Entres les différentes zones d’exploration de gaz et de pétrole (Kayar, Rufisque, Saint-Louis, etc.), les estimations sont encore loin d’être stabilisées, mais des chiffres sont avancés. Pour le ministère de l’Energie, il est établi que, sur le bassin strictement sénégalais, «les réserves prouvées de gaz (…) sont estimées à 357 millions de m3», celles «probables (étant) de l’ordre de 705 millions de m3.» Egalement, des «découvertes importantes» concernent la zone transfrontalière entre le Sénégal et la Mauritanie. Dans un communiqué publié la semaine dernière, Kosmos Energy indiquait ainsi que les estimations de gaz naturel pouvaient s’élever à 140 milliards de m3 sur l’ensemble du bloc appelé «Kayar offshore profond.»

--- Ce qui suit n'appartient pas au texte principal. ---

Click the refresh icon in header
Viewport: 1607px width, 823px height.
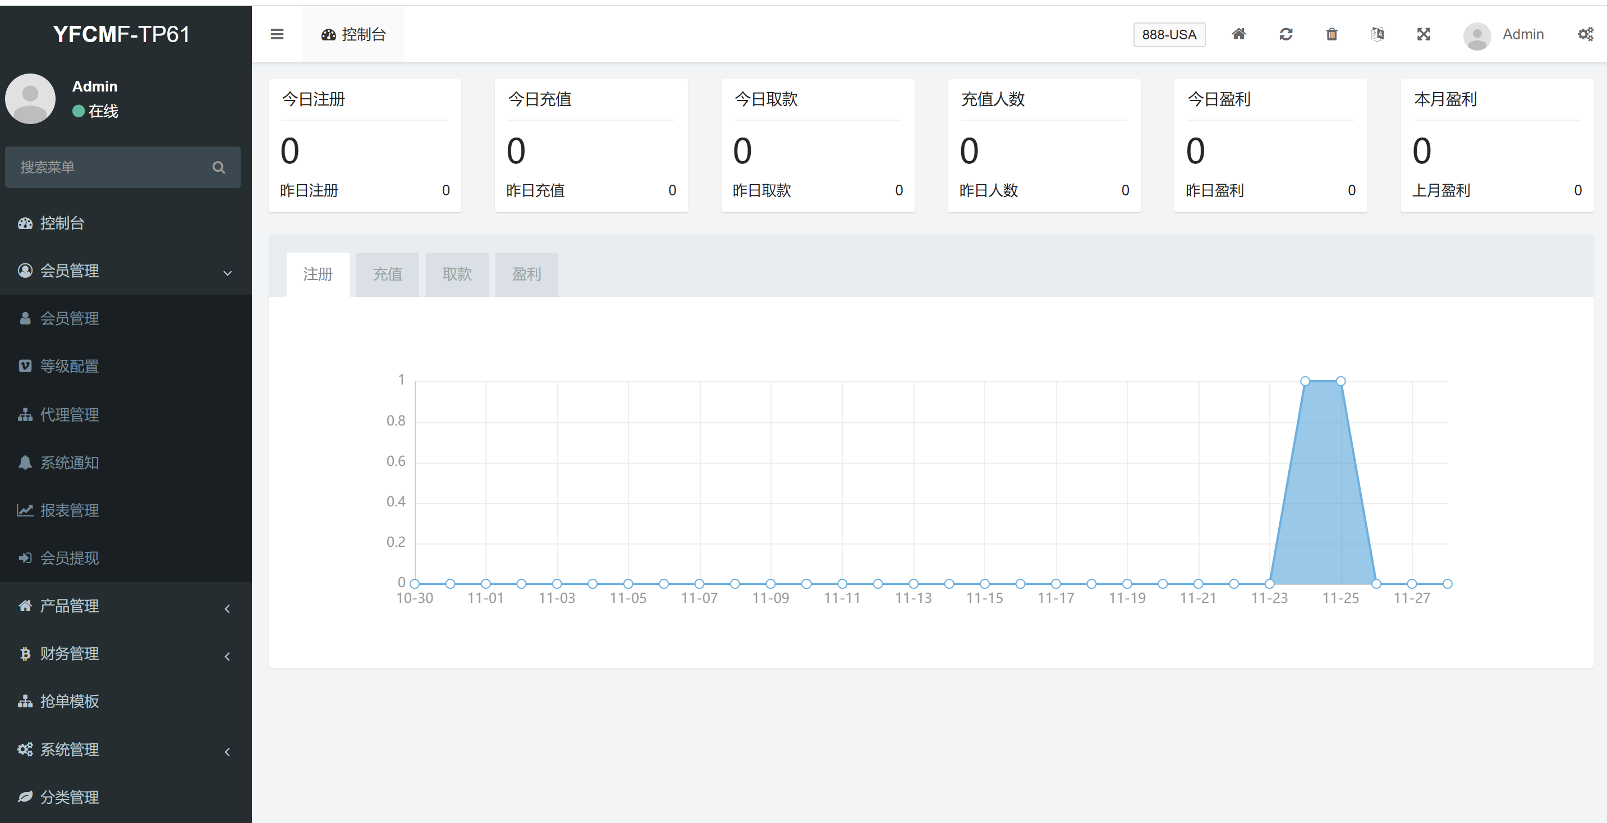point(1285,34)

Kosmos Energy (60% de parts) y travaille sous forme de consortium avec Timis corporation Ltd (30%) et la sénégalaise Petrosen (10%). A leur actif, le puits d’exploration «Guembeul-1» qui forme «une même et seule accumulation de gaz naturel» avec le puits Ahmeyim-1, côté mauritanien.

Aujourd’hui, le potentiel d’hydrocarbures ne fait plus de doute, il est devenu une réalité autour de laquelle les autorités sénégalaises et les compagnies pétrolières ont commencé à sceller des partenariats dits «gagnant-gagnant». D’après les chiffres du ministère de l’Energie et du développement des énergies renouvelables, l’Etat du Sénégal a signé à ce jour treize (13) contrats de recherche et de partage de production  (Crpp) avec des compagnies pétrolières : sept (07) en offshore et trois (03) en onshore.

Selon le Secrétaire permanent à l’Energie, El Hadj Mamadou Moussa Thiam, qui intervenait à l’ouverture du Siepa, «des travaux sont en train d’être menés entre les deux pays pour étudier les possibilités d’exploitation commune de la découverte transfrontalière (…) à travers un accord d’unitisation.» Au-delà, l’Etat sénégalais devra valider sous peu la totalité des évaluations des découvertes de gaz et de pétrole que les compagnies partenaires lui auront fait parvenir.